Your objective: Among the entries below, only the lines starting at the one with "Главная (220, 379)" and ending at the one with "черно-белое (1162, 2218)", both included, are to be printed exactly.

+ + +

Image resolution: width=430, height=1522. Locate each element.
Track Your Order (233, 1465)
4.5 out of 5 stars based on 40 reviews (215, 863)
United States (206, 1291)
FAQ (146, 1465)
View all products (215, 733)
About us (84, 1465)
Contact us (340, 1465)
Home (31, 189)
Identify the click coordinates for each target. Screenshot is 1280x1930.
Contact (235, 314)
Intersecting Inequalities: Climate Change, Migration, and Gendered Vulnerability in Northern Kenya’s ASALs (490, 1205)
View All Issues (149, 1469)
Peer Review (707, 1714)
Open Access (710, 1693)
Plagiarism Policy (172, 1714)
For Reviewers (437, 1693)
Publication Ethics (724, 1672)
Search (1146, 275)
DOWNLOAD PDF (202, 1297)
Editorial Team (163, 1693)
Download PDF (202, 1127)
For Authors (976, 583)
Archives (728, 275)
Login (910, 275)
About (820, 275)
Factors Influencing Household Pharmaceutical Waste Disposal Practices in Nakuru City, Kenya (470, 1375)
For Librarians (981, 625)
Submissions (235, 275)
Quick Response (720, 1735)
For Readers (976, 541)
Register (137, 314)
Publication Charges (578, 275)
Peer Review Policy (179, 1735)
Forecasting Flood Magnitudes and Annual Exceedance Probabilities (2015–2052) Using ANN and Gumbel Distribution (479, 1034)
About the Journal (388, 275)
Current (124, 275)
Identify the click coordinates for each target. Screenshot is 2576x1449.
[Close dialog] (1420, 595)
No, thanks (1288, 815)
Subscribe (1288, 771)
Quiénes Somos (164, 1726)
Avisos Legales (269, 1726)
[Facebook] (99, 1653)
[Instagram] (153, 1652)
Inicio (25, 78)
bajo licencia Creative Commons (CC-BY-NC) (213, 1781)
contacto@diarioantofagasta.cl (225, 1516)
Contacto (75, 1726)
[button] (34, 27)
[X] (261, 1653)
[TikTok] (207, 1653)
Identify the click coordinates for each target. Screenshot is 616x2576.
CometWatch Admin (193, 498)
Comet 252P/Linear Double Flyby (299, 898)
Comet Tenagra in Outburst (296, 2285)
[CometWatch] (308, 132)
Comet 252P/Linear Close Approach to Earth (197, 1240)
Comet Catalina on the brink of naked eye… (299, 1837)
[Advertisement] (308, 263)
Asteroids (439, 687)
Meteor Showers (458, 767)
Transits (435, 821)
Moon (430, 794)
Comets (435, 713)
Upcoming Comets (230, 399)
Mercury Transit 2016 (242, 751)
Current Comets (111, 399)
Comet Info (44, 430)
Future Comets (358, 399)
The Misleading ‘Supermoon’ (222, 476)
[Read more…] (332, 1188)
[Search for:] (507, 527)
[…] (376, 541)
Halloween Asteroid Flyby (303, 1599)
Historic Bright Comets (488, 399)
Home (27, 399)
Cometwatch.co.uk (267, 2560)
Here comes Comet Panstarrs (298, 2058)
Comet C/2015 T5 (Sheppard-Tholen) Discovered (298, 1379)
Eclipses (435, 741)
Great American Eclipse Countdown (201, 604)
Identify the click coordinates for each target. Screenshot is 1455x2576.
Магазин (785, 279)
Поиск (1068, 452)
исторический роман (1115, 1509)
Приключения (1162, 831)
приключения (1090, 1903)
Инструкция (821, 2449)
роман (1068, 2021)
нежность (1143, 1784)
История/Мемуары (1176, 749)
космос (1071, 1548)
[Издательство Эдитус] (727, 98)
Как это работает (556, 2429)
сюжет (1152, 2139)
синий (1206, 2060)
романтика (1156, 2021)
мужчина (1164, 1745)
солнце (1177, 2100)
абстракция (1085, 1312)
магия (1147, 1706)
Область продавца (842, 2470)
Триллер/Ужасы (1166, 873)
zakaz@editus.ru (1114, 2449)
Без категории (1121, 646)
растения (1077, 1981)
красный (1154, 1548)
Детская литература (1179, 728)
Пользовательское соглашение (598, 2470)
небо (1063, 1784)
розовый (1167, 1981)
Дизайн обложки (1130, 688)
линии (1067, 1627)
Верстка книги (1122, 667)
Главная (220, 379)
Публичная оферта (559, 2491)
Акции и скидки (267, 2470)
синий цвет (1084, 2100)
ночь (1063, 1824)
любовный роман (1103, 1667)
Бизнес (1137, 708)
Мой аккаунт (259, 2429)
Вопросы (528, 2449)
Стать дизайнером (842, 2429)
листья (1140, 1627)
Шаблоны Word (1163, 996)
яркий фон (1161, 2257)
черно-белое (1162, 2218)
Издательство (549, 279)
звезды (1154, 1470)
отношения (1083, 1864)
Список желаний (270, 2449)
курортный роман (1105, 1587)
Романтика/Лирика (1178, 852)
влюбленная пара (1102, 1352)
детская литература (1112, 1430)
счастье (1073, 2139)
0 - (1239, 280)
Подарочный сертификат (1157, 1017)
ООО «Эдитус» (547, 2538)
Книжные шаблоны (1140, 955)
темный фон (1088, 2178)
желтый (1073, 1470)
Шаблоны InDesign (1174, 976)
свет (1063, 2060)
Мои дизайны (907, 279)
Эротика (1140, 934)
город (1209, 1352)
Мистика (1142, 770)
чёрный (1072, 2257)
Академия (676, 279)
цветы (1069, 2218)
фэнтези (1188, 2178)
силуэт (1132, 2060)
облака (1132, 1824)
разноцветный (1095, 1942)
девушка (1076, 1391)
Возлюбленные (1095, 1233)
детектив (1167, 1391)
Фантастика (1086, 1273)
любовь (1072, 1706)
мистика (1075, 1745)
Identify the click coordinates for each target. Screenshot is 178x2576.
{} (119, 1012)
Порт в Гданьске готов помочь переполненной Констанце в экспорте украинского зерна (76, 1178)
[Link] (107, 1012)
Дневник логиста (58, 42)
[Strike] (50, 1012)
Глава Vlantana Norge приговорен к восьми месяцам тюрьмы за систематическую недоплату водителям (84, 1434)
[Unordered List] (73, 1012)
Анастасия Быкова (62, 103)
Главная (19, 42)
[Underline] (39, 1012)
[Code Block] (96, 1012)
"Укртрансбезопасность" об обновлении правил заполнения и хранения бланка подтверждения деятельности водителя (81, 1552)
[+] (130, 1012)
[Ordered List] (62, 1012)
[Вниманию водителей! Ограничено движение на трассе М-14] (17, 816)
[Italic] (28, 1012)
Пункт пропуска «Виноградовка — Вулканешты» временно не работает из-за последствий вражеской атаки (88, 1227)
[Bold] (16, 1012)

+ + +

Result of this task:
Главная (220, 379)
Публичная оферта (559, 2491)
Акции и скидки (267, 2470)
синий цвет (1084, 2100)
ночь (1063, 1824)
любовный роман (1103, 1667)
Бизнес (1137, 708)
Мой аккаунт (259, 2429)
Вопросы (528, 2449)
Стать дизайнером (842, 2429)
листья (1140, 1627)
Шаблоны Word (1163, 996)
яркий фон (1161, 2257)
черно-белое (1162, 2218)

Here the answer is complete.